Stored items
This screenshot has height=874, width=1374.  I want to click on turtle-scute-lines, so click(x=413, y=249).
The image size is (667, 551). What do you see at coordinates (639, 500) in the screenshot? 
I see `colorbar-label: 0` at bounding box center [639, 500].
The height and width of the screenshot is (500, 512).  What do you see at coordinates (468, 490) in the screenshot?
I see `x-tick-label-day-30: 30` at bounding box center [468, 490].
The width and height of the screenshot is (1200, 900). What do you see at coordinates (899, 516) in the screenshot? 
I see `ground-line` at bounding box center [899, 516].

= GOAL OF THE EXERCISE =
Put every line from the one containing "The height and" through the last line of the rows into a JSON list of strings. Use one string per line and omit blank lines.

= FINAL ANSWER =
[
  "The height and width of the screenshot is (500, 512).  What do you see at coordinates (468, 490) in the screenshot?",
  "I see `x-tick-label-day-30: 30` at bounding box center [468, 490].",
  "The width and height of the screenshot is (1200, 900). What do you see at coordinates (899, 516) in the screenshot? ",
  "I see `ground-line` at bounding box center [899, 516]."
]